How is your nonprofit’s volunteer program standing out amongst the crowd?
When it comes to creating a top-notch volunteer program, it all comes down to relationships. Volunteers are using their time to benefit your organization, and it is important to make sure you are also providing them an equally mutual benefit back for their time. But how can you make a volunteer program stand out above the rest?
Truth is, these programs don’t take a lot of money, but they do take time and human capital resources to get it running. Once your program has started and begins to gain momentum through its volunteers, it is crucial to provide volunteers with enough value to continue to give on a regular basis. Providing value can be accomplished in a variety of strategic ways. Here are a few ways to use value to stand out amongst the crowd.
Start your program as you would start any relationship – by engaging volunteers! Find out what makes your volunteers tick, and what keeps them coming back (and/or what doesn’t). Schedule casual meetings with volunteers – both consistent, new, and fleeting – to get feedback about what your program is doing that works and what doesn’t. Understanding volunteer motivations is one of the best ways to optimize your volunteer program for growth.

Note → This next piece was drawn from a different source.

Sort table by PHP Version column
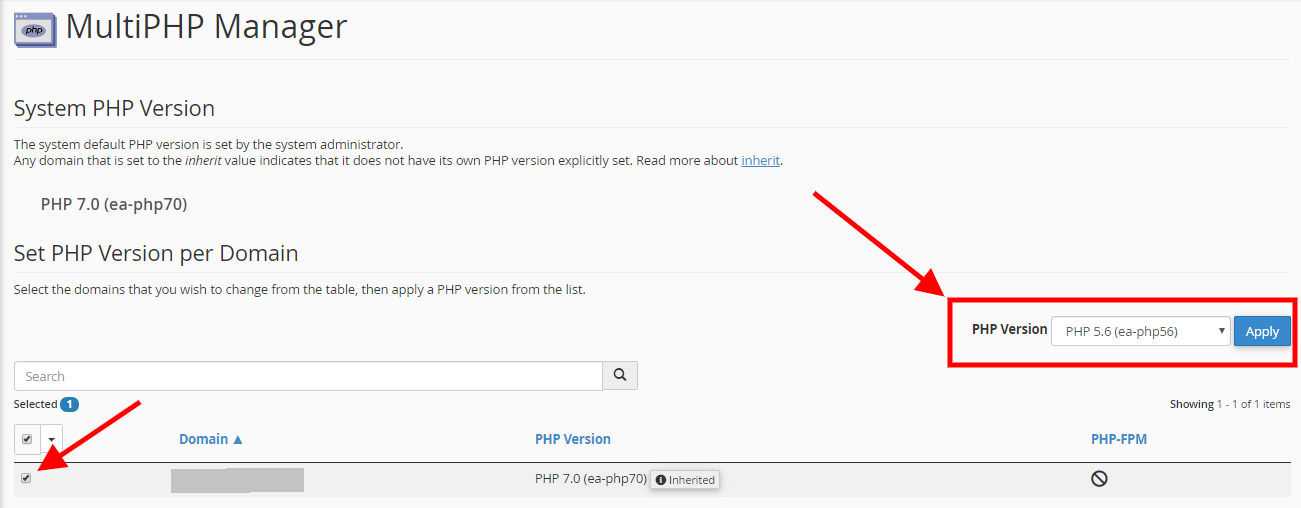(x=573, y=439)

These meetings can be done before or after volunteer events, or in the interim at your office or an external location. Use a volunteer satisfaction survey as an easy way to take a poll on what you are doing right in your organization and how your messages are coming across to those who are filling/have filled opportunities. As with donors, board members, and constituents, taking the time to get to know your volunteers can help inform not only your operations, but help to identify who your ideal volunteer audience(s) is. Without knowing this, you are never sure exactly who you are talking to, should be talking to, or trying to talk to.

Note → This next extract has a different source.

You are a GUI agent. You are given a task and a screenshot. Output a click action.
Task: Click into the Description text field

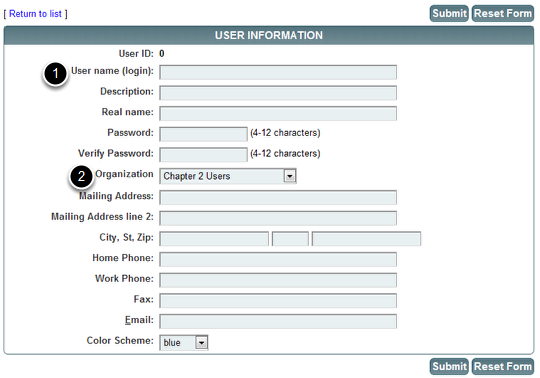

Volunteers also want to know they are being appreciated and noticed for their work. Although typically altruistic, volunteers are spending sometimes countless hours helping with the smallest and largest of tasks. Knowing that their work does something to benefit your organization is the greatest gift they could ask for – and the easiest one you can give.
Send volunteers email follow-ups (even if it’s a bulk email to everyone that helped in the past week or month) saying what they accomplished, how their work played an important piece in the overall mission, and promote future opportunities for involvement. Your organization can use follow-ups as an opportunity to strengthen the connection with supporters on a more personal level.
You’ve got a ton of projects, but you’re not quite sure how to divide volunteers up to complete them all. Some might need more technical skills, and some might just need general labor and administrative work. An easy way to be proactive about what volunteers to assign to which project can be done as volunteers initially sign up to help.
When a volunteer first reaches out to your organization to help, the organization should immediately capture as much data about them as possible. Anyone who has signed up for programs is commonly asked to fill out paperwork, and your volunteers will often expect the same.
While your application should include demographic information and any additional background checks or documents to fill out, it should also include a brief survey about the volunteer’s ideal roles and responsibilities, as well as any previous work history and/or skills. This can help determine what their expectations are for the volunteer position, and – most importantly – what their strengths are.
Can they type 200 words per minute? Have they created organizational systems? Are they able to lift 50+ pounds if needed? This information can help proactively do the work of determining what roles volunteers are interested in AND if they are able to do certain types of tasks.
In addition to a survey or form, it is also critical to figure out exactly how much time the volunteer is anticipating and able to commit to your organization, and what their schedule looks on an ongoing basis. Availability may change, or they may be consistently available – this is helpful to know when you are hoping to put them on a project that might take several weeks.
Be sure to input this data into the volunteer management system to keep track of each individual’s responses, and make it easier to search when needed.
Understanding your gaps will allow you to do more targeted volunteer outreach for specific skill sets that are needed by your organization.
Getting volunteers is one thing, but keeping volunteers coming back is a whole other! As previously mentioned, it is important to engage – which is a continuous process and not a one-time activity. Once volunteers have come through your door, it is just as important to follow-up and include them in different ways throughout your organization.
The more personalized you can make the involvement, the better. For example, you can send birthday cards for each volunteer, and holiday cards (handwritten is best if at all possible). Make sure they are receiving your newsletters and constantly getting your publications via mail, email, and social media. If you’re able, send them a special email or note, asking if they got your recent newsletters or mailed card, or if they’d like to attend a special event with your organization.